In general, there was a safety concern about crossing the road but avid biker and user of the rail trail Barbara Lampron said drivers really "respect" the light in Cheshire where the trail crosses Route 8 and that it works well.
 
A general sentiment that resonated throughout the night was that the proposed path was a done deal.
 
"I see that this horseshoe red and I hear a lot of words and people are expressing their concerns and anything in favor of that red is acknowledged," Champney said. "Is it a done deal? Is it in cement? I feel like a sheep being herded the slaughterhouse." 
 
City Councilor Jason LaForest had similar concerns and noted many of these same issues were brought up at previous meetings, but the path has not changed dramatically. 
 
"I see you taking notes on things that already have been voiced for the second and third time, so I hope that will be addressed as you get to a higher percentage of your design phase," he said. 
 
State Rep. John Barrett III said he thought it was getting late for a design change and that the designers and project managers are following the directive of the community. 
 
"It should be understood that the whole concept of this latest one, and I don't mean to throw the mayor under the bus here, it comes from the town of Williamstown and the city of North Adams," he said. "It is based on what the local community wanted so when you ask if this is a done deal I don't know if it is, but these people are carrying out the directive they received from the local community."
 
He did say he thought a bike path was important to the area and while he was neither in favor nor in opposition to the selected path, he thought was important to protect the neighborhood.
 
There was support for the path in general and almost all of those who opposed it said they often used the rail trail or were avid bikers.
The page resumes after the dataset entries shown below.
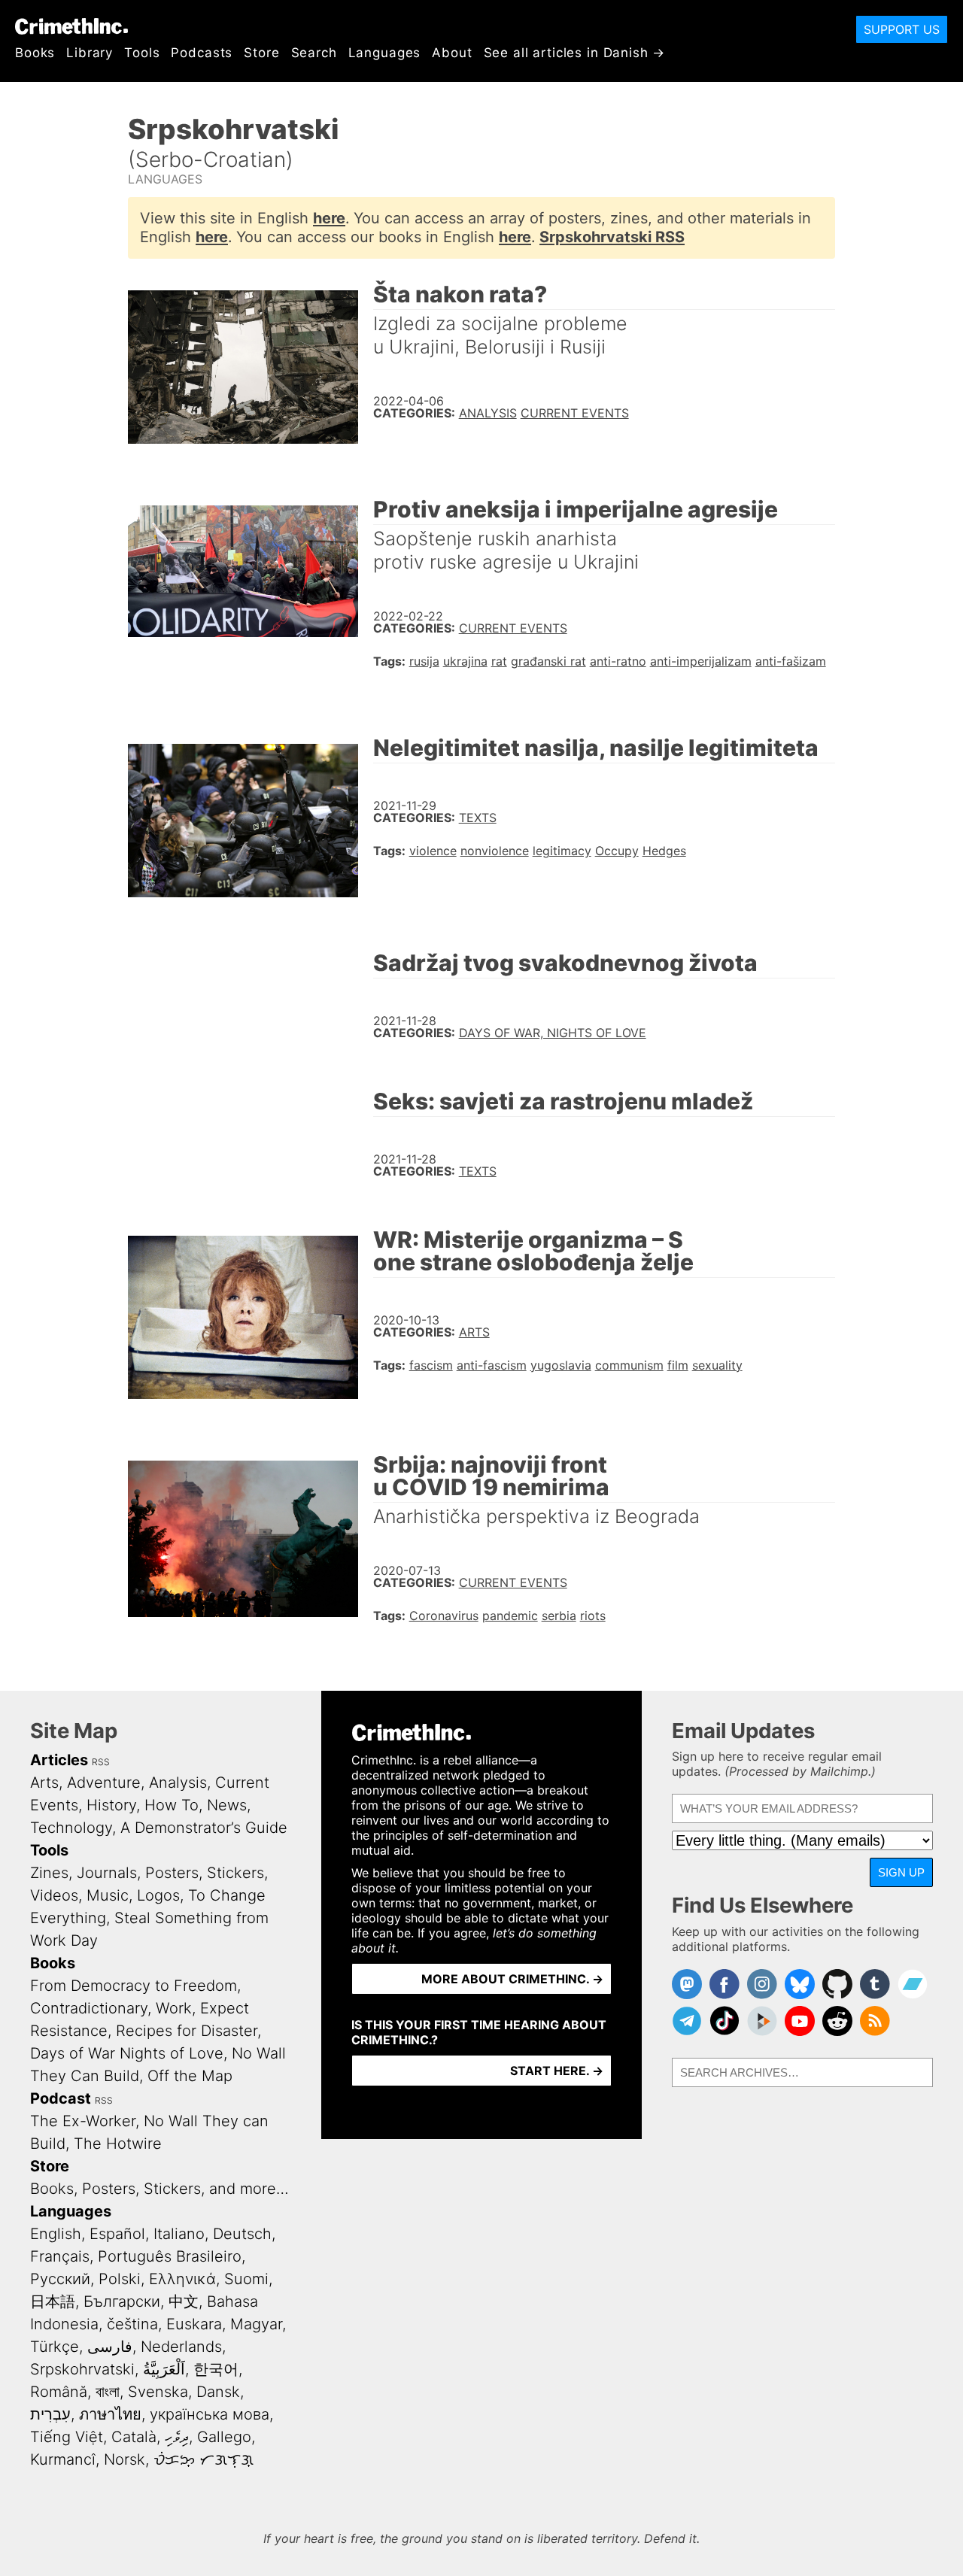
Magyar (256, 2324)
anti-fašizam (790, 661)
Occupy (617, 850)
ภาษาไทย (110, 2414)
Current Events (575, 412)
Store (261, 52)
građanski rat (548, 661)
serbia (559, 1615)
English (55, 2234)
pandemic (510, 1615)
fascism (431, 1365)
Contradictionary (88, 2008)
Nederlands (181, 2347)
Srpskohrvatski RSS (612, 237)
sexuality (717, 1365)
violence (433, 850)
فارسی (109, 2347)
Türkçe (54, 2347)
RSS (101, 1761)
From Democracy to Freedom (133, 1986)
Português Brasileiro (170, 2256)
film (677, 1365)
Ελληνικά (182, 2279)
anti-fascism (492, 1365)
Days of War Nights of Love (126, 2053)
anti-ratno (618, 661)
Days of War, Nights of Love (552, 1032)
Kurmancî (63, 2459)
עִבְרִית (50, 2414)
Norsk (124, 2459)
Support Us (902, 29)
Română (58, 2392)
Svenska (158, 2392)
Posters (172, 1873)
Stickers (235, 1873)
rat (499, 661)
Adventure (104, 1782)
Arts (474, 1332)
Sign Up (901, 1872)
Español (117, 2234)
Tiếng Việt (66, 2437)
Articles (59, 1760)
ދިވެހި (177, 2437)
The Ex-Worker (82, 2121)
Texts (478, 817)
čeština (132, 2324)
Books (35, 52)
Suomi (246, 2279)
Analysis (488, 412)
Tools (141, 52)
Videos (54, 1895)
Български (122, 2301)
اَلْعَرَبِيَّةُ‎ (164, 2369)
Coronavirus (443, 1615)
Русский (60, 2279)
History (111, 1805)
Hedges (664, 850)
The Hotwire (118, 2144)
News (227, 1805)
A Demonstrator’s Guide (203, 1828)
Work (174, 2008)
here (329, 218)
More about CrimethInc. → (512, 1978)
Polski (120, 2279)
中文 (184, 2301)
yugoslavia (560, 1365)
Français (60, 2256)
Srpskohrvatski (82, 2369)
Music (108, 1895)
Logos (158, 1895)
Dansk (218, 2392)
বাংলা (108, 2392)
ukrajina (465, 661)
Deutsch (242, 2234)
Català (133, 2437)
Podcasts (201, 52)
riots (593, 1615)
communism (629, 1365)
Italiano (179, 2234)
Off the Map (189, 2076)
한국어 (215, 2369)
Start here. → (556, 2070)
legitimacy (562, 850)
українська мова (209, 2414)
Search (314, 52)
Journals (107, 1873)
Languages (384, 52)
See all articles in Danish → (575, 52)
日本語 (52, 2301)
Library (89, 52)
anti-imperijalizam (701, 661)
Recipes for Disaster (186, 2031)
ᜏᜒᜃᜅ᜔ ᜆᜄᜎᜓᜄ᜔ (203, 2459)
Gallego (224, 2437)
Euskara (194, 2324)
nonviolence (494, 850)
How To (171, 1805)
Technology (71, 1828)
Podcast (60, 2098)
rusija (424, 661)
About (452, 52)
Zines (49, 1873)
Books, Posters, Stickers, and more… (159, 2189)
The issue seemed to really be the location.
 
Others came out in full support including City Councilor Joshua Moran who felt the path was critical for development in the city and area.
 
"It will not only offer up the best views in the Hoosic River valley but will be the catalyst that will usher in a bike-pedestrian path that will connect Lanesborough to Williamstown," he said. "This is not an easy project, but I believe this design represents the best possible route."
 
Beattie agreed and feared that if the city did not go forward now, it would be left out.
 
"I know this will be a sacrifice for some in this room, but it is for the generations to come and great sacrifices have always been made by the current generations for the generations to come," he said. "We don't want to be left out and kick the can farther down the road and we have to start somewhere, or we will be left out of this opportunity."